The final basis for the motion is the Release and Waiver of Liability document signed by plaintiff on October 31, 2023, providing that plaintiff “knowingly, freely, and voluntarily ... agree[d] to release, waive, discharge, and covenant not to sue First Steps Recovery... directly or indirectly in connection with, or arising out of participation in the activities described herein, whether caused in whole or in party by the negligence of First Steps Recovery, or otherwise.” The waiver provides that plaintiff “... has voluntarily consented to participate in voluntary sports activities or voluntary physical activities such as yoga, basketball, hiking, watersports, equestrian and other such type of voluntary sports or physical activities, which may not be specifically identified herein, while being a client at such facility.”
Defendant contends that walking is a physical activity, and therefore plaintiff agreed to hold defendant harmless for negligence related to walking.

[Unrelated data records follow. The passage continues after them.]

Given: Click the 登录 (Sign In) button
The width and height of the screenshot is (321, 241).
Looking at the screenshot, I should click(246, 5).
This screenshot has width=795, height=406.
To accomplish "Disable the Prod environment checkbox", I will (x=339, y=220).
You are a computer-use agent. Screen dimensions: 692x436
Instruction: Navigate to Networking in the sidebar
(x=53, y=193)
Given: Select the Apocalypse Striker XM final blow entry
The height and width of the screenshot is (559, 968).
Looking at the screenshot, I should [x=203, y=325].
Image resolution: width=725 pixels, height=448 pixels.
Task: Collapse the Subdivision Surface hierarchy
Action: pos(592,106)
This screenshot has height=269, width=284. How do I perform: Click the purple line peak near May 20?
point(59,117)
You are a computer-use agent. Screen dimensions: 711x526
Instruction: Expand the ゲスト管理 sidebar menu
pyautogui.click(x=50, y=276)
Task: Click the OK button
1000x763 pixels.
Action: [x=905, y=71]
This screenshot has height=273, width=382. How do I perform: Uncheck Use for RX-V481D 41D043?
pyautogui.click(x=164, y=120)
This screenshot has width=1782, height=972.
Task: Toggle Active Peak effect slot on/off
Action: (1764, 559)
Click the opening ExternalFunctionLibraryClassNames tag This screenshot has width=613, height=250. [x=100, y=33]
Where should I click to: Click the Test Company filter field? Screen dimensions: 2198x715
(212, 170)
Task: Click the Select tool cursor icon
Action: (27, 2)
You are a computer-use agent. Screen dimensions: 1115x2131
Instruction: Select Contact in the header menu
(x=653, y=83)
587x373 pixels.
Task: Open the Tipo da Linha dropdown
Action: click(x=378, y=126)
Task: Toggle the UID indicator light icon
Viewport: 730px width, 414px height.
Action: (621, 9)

However, defendant produces no authority to the effect that an activities waiver, which presumably is intended to cover activities sponsored or put on by defendant, would apply to preclude a premises liability claim based on dangerous condition of property, or the claim based on failure of medical staff to monitor a patient designated by as a high fall risk. Plaintiff does not allege or contend that walking was dangerous in the ordinary recreational sense, such as parachuting (see Hulsey v. Elsinore Parachute Center (1985) 168 Cal.App.3d 333, 339–345). Defendant fails to show that the release clearly applies to the claims alleged herein. Accordingly, the court intends to deny the motion.
Pursuant to California Rules of Court, rule 3.1312(a), and Code of Civil Procedure section 1019.5, subdivision (a), no further written order is necessary. The minute order adopting this tentative ruling will serve as the order of the court and service by the clerk will constitute notice of the order.